I have spent many months pondering the most effective ways to optimize a PC for audio reproduction. My conclusions have been focussed on good PCB design, quality power delivery, solid state storage and plug-in boards to reduce numbers of cables. I have moved away from the use of laptops as even though they are a compact solution and are easy to plug into quality power or use batteries with, I like being able to customize parts. With a laptop platform, a lot of design decisions are already made for you and cannot be easily changed without dissecting the laptop if there is a particular component that you want to change. Desktop have more freedom to add hardware like PCIe cards and remove low quality or noise-generating components readily. But desktop PCs typically use the ATX-standard for power delivery, which has some additional complexity if trying to implement non-ATX power supplies.

So what is the best solution?
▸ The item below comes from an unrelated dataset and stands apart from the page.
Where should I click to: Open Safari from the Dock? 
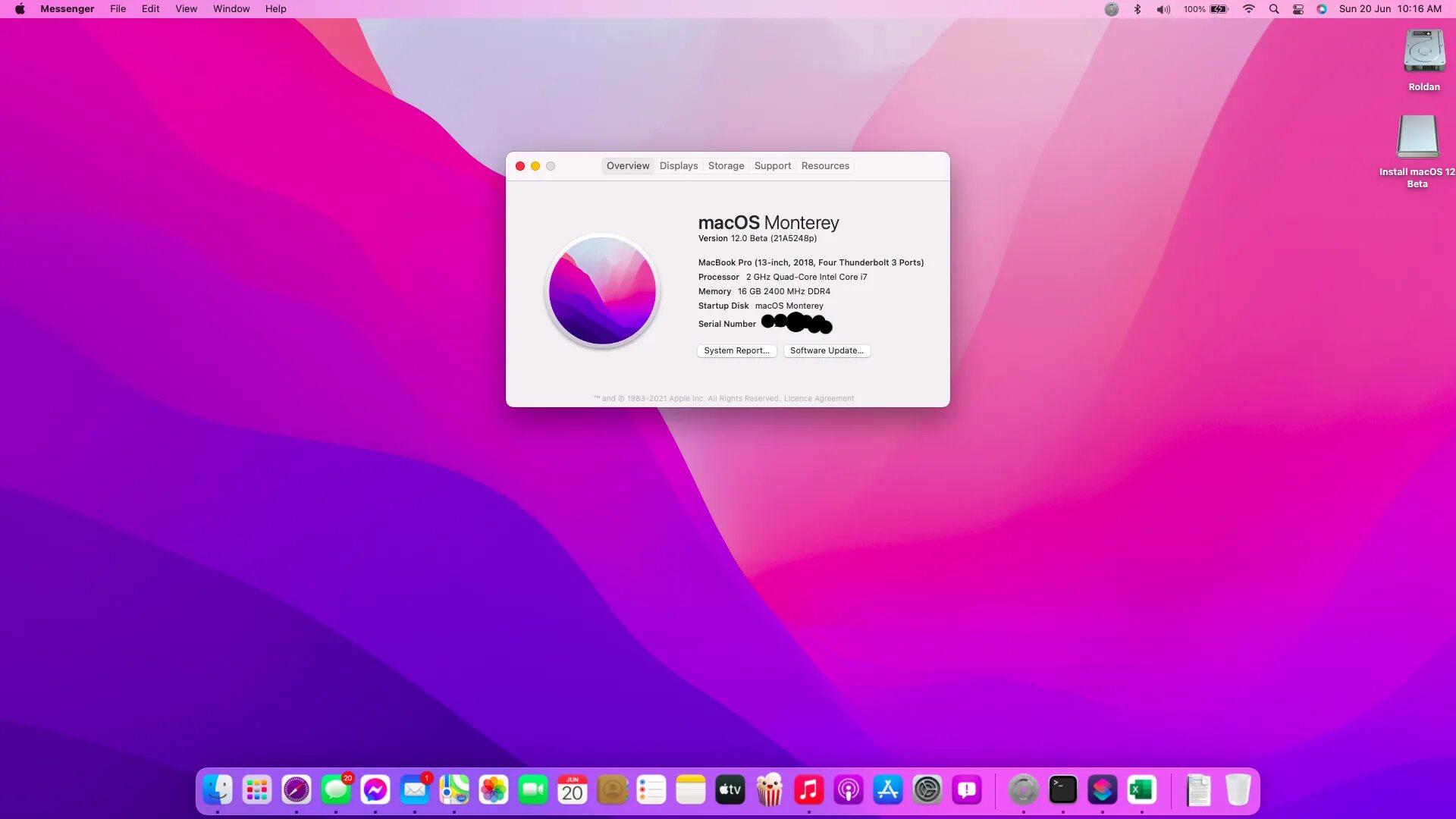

A streamer or low-power single board computer? Well dedicated streamers can be very expensive (read: overpriced) and can be too specific in purpose lacking the versatility, flexibility and processing power of a PC. SBCs can be economically priced yet often lack CPU data processing power for multi-use purposes and tend to lack high quality graphics processing as well. Media is often audio-video, not just audio. Dedicated PCIe graphics cards for PC can be very large, expensive to buy and to operate (high power consumption), noise-generating and since the cryptocurrency-pandemic combination, unobtainable/overpriced due to global chip shortages.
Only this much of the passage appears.